Keep up to date with the latest news and content from BMC Bioinformatics and BioMed Central.

Open Access Highly Accessed Methodology article

A local average distance descriptor for flexible protein structure comparison

Hsin-Wei Wang1, Chia-Han Chu2, Wen-Ching Wang23 and Tun-Wen Pai1*

Author Affiliations

1 Department of Computer Science and Engineering, National Taiwan Ocean University, Keelung, Taiwan

2 Biomedical Science and Engineering Center, National Tsing Hua University, Hsinchu, Taiwan

3 Institute of Molecular and Cellular Biology and Department of Life Science, National Tsing Hua University, Hsinchu, Taiwan

For all author emails, please log on.

BMC Bioinformatics 2014, 15:95  doi:10.1186/1471-2105-15-95

Published: 2 April 2014

Abstract

Background

Protein structures are flexible and often show conformational changes upon binding to other molecules to exert biological functions. As protein structures correlate with characteristic functions, structure comparison allows classification and prediction of proteins of undefined functions.
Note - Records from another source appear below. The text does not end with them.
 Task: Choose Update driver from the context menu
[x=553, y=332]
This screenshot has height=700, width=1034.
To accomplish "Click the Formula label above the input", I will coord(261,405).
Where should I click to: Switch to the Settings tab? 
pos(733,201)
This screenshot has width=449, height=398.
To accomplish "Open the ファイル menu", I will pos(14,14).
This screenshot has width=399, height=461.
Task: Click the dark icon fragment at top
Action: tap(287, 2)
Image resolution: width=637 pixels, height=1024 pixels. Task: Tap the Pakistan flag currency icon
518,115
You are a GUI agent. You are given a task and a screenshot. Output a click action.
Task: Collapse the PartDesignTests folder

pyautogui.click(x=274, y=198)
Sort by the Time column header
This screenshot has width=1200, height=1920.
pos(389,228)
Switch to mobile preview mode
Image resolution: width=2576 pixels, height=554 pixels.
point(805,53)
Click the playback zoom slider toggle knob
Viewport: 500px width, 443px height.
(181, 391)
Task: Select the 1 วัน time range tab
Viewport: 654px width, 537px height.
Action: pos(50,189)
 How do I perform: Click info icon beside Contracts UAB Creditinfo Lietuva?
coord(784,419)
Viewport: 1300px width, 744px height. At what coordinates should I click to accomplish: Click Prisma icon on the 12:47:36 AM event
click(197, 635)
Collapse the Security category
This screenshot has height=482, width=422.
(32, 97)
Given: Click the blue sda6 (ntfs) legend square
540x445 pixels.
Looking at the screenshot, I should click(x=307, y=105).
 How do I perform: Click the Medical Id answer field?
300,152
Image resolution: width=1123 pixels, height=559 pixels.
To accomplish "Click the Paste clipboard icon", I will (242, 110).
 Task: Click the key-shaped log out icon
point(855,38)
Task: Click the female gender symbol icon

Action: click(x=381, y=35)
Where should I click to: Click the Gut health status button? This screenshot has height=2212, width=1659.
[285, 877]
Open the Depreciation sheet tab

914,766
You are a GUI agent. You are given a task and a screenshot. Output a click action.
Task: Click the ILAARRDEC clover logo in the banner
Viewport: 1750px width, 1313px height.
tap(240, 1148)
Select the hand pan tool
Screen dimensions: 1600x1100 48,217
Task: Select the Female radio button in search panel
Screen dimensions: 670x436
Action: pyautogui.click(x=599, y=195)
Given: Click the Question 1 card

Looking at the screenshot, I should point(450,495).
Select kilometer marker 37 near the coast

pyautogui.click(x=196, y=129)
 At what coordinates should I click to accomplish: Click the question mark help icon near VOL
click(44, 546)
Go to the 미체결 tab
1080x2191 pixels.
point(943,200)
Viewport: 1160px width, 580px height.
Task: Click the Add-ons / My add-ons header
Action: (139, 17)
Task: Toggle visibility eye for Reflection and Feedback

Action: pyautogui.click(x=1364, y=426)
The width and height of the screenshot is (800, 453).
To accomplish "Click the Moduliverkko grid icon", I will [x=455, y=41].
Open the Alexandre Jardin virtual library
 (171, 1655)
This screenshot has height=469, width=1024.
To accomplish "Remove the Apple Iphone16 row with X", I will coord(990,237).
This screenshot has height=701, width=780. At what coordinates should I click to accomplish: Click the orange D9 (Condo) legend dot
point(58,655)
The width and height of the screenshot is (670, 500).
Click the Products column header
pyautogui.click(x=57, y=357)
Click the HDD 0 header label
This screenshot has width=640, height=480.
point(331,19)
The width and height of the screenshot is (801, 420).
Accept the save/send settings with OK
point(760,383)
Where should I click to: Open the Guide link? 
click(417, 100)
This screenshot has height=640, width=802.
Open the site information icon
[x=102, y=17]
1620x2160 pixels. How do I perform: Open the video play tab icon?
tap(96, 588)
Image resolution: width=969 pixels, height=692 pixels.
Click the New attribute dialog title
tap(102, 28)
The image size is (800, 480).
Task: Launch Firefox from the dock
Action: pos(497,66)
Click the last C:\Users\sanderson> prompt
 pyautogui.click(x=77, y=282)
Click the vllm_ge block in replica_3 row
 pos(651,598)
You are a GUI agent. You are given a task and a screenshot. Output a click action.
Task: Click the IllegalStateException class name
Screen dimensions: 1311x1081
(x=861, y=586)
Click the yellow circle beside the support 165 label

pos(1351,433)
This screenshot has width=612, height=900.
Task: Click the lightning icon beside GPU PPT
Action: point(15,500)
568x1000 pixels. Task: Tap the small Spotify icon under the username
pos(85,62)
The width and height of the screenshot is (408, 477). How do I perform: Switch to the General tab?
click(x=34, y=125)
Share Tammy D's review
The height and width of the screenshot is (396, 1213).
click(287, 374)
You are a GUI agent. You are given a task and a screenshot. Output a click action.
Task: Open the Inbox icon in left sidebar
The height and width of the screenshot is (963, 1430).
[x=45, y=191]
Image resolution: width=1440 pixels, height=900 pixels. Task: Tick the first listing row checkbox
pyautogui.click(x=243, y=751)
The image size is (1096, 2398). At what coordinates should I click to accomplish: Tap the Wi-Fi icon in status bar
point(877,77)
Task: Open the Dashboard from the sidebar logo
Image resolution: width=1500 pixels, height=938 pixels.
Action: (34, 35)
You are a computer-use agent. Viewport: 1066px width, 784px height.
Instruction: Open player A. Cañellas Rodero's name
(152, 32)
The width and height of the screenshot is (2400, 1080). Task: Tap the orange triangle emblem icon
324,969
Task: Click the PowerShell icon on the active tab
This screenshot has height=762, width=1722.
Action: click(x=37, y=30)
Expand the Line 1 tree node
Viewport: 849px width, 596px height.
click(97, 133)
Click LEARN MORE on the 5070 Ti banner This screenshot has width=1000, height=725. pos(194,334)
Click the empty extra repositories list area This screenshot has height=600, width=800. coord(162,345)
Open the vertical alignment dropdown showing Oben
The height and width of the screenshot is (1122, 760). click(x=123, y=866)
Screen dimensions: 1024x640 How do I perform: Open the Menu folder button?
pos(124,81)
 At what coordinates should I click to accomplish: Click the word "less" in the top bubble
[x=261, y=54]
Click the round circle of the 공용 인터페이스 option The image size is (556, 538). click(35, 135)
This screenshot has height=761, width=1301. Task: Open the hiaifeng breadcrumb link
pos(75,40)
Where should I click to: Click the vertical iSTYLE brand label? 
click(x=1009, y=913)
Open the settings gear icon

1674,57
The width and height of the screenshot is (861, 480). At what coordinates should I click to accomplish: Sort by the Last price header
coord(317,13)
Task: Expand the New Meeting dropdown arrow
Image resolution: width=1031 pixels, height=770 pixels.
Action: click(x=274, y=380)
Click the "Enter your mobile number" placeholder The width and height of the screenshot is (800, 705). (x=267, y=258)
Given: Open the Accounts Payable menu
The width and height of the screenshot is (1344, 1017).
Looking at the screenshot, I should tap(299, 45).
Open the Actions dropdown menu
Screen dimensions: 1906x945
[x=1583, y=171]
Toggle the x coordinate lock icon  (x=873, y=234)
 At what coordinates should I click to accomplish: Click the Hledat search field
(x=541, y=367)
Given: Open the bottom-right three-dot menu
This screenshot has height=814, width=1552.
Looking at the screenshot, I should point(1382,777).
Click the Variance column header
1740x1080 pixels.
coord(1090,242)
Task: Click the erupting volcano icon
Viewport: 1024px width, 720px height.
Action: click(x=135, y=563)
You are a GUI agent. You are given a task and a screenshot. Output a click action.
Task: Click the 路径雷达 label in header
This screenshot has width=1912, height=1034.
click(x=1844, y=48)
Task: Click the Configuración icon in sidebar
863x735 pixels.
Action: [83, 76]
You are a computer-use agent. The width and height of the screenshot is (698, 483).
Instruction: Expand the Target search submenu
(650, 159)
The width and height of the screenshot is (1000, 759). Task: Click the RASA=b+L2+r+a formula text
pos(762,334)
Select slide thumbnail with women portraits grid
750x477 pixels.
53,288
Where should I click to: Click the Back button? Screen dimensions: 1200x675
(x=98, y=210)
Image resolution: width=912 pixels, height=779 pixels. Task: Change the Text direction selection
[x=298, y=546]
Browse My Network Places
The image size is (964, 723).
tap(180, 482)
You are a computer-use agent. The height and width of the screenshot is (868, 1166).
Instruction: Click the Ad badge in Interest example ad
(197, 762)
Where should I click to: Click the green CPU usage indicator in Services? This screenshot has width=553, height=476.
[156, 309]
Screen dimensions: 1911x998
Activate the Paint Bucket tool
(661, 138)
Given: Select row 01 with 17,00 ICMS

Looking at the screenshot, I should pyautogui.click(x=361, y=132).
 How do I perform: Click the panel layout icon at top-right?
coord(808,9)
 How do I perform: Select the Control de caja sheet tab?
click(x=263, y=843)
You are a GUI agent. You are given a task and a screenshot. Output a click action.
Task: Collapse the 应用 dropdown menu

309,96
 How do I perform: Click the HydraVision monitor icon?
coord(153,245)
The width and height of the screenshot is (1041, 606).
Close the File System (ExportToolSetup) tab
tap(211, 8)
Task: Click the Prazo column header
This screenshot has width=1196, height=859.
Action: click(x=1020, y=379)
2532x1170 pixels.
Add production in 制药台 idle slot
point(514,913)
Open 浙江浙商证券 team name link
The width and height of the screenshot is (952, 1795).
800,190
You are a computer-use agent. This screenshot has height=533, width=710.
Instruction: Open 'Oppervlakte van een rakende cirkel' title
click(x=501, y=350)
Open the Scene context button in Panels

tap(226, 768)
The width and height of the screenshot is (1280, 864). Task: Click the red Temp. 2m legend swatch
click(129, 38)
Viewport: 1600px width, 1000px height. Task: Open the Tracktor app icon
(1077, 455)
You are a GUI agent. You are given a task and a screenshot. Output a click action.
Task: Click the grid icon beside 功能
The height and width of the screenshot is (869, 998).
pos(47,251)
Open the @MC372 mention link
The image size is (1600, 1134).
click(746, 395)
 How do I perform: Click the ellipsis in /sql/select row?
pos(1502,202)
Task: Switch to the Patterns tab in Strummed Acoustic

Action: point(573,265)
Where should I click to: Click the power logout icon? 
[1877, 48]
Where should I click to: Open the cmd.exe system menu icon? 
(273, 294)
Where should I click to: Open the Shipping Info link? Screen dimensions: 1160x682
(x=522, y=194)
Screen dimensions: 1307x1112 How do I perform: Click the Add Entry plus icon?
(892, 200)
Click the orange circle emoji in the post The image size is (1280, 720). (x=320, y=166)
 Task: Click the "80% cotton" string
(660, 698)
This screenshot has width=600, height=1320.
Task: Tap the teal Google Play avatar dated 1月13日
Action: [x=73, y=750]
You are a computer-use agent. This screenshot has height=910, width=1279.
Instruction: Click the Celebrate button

However, most comparison methods treat proteins as rigid bodies and cannot retrieve similarities of proteins with large conformational changes effectively.

Results

In this paper, we propose a novel descriptor, local average distance (LAD), based on either the geodesic distances (GDs) or Euclidean distances (EDs) for pairwise flexible protein structure comparison. The proposed method was compared with 7 structural alignment methods and 7 shape descriptors on two datasets comprising hinge bending motions from the MolMovDB, and the results have shown that our method outperformed all other methods regarding retrieving similar structures in terms of precision-recall curve, retrieval success rate, R-precision, mean average precision and F1-measure.

Conclusions

Both ED- and GD-based LAD descriptors are effective to search deformed structures and overcome the problems of self-connection caused by a large bending motion. We have also demonstrated that the ED-based LAD is more robust than the GD-based descriptor. The proposed algorithm provides an alternative approach for blasting structure database, discovering previously unknown conformational relationships, and reorganizing protein structure classification.